Kattenjamboree

Vanuit ons keukenraam hebben wij een riant uitzicht. Op bomen en braamstruiken, op vogels en vooral op katten! Katten in soorten en maten, mannetjes en vrouwtjes, van gitzwart tot roomwit. Rode, bruinige en gelapte.
Zij hebben hun domicilie zomaar midden in onze oude binnenstad. Een braak terreintje, ongerepte natuur, van enkele tientallen vierkante meters. Om te spelen, te jagen, te verpozen. Om kattenkwaad uit te halen.
Groen is er genoeg, in de winter steken kale takken de lucht in, maar nu, volzomer geeft het bladerdek alle privacy voor de Siepjes, de Mimi’s, de Tommen en de Grijsjes uit de buurt.
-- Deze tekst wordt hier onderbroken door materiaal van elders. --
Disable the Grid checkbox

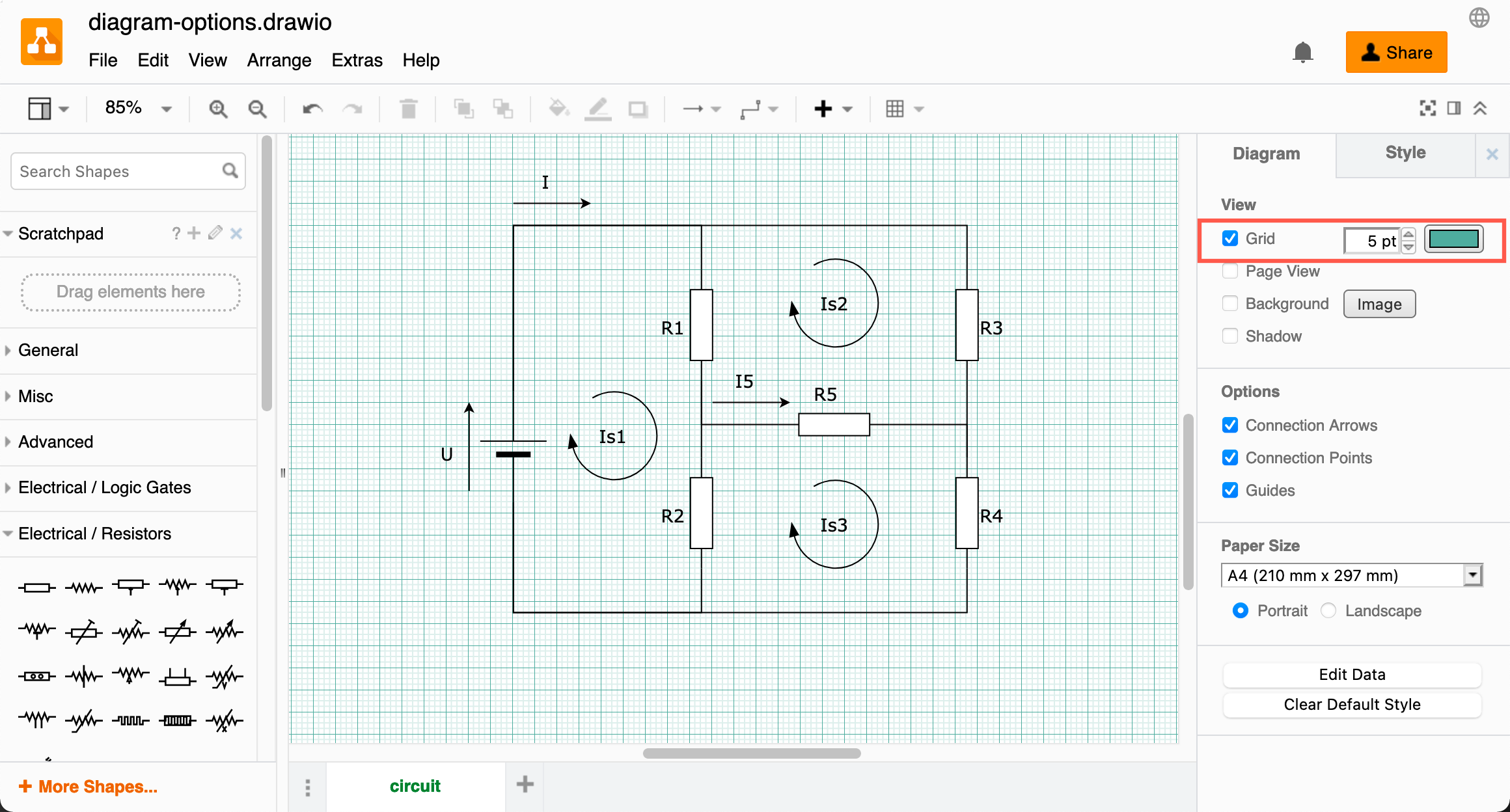coord(1229,238)
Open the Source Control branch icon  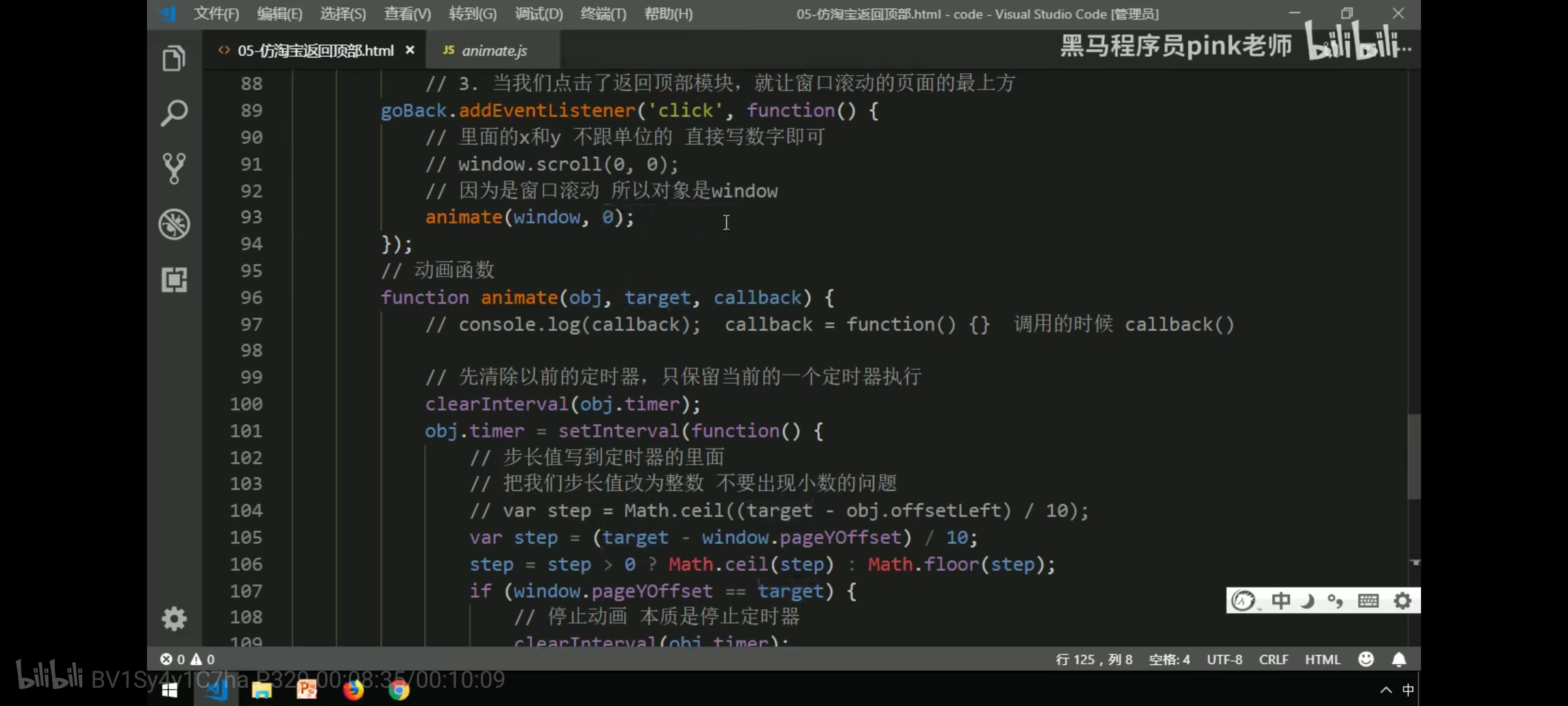(174, 168)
Om dit ruige kaveltje, grenzend aan het Pottenbakkerssteegje, staat een hoge schutting. Te glad om met poezennageltjes te beklimmen. Maar wat een geluk voor deze viervoetertjes dat Gouda op drassige ondergrond is gebouwd. Een verzakte stoeptegel is namelijk de poort geworden tot dit poezenparadijs.
Ook is er een heuse portier, Baaskater. Dikke staart, dunne oogjes, doordachte pose: Baaskater houdt de wacht. Hij is groot, doorgaans gezwollen van opwinding en vooral heel aanwezig.
Liggend voor het gaatje beslist hij onverschrokken wie er wel en niet naar binnen mag. Siepje, voorzien van lapjes en een wit voorpootje lijkt zijn liefje. Knorrend van genoegen gaat Baaskater opzij, Siepje schrijdt zelfbewust naar binnen. Zij weet maar al te goed dat ze gezien wordt. Zien en gezien worden is ook ‘des poes’. Baaskater staat even op, rekt zich uit en geeft vrije doorgang aan zijn oogappeltje. Poseert zich dan opnieuw, als een schildwacht voor een kasteel. Hij doet zijn ogen toe, maar blijft op zijn hoede, zijn snorharen trillen.
Heel zacht, op poezenvoetjes, nadert ‘zij’ van drie huizen verderop. Een rood leren bandje siert haar delicate nekje, een belletje kondigt haar voorgenomen bezoek aan. Traagzaam, zij is van stand, ruikt zij aan de klimop bij de entree. Zij draalt, zij wikt en weegt. Zij wil zo graag, maar weet beter.
“Miiiauwww”, Baaskater ziet haar ook wel zitten en tegen zo’n lokroep is geen poes bestand. Haar hart wint het van de rede, ineens sjoept ze vierklauwens naar binnen. Door het kleine gaatje tussen schutting en stoeptegel.
De dikke kater, gelukzalig in het zonnetje, mijmert verder. Over zijn harem in dit maagdelijke gebiedje. Over minnekozen en kroelen.
Soms gaat het anders. Dan is er een kaper op de kust, de Kaperkater. Daar moet onze Baaskater niets van hebben. Bijgeval zo’n heerschap zich aandient, is het sissen en snuiven niet van de lucht. Staarten worden volumineus, pootjes gaan omhoog en geursporen worden aangelegd. Jolig is anders.
Terwijl ik in alle rust mijn tuinboontjes dop, sla ik deze gebeurtenis gade. Kaperkater versus Baaskater. Haren vliegen in het rond, ruggen zijn gekromd. Aloude archetypes, vechtend voor mijn keukenraam.
Wanneer in de avond de maan en de sterren met hun schijnsel de kattenjamboree verlichten, hoop ik dat ze allemaal een plezierig plekje hebben gevonden.
In Gouda, in mijn straat, in de Keizerstraat, naast de Pottenbakkerssteeg.

Willie, 8 juni 2010

This entry was posted in In en om de Keizerstraat. Bookmark the permalink.

Comments are closed.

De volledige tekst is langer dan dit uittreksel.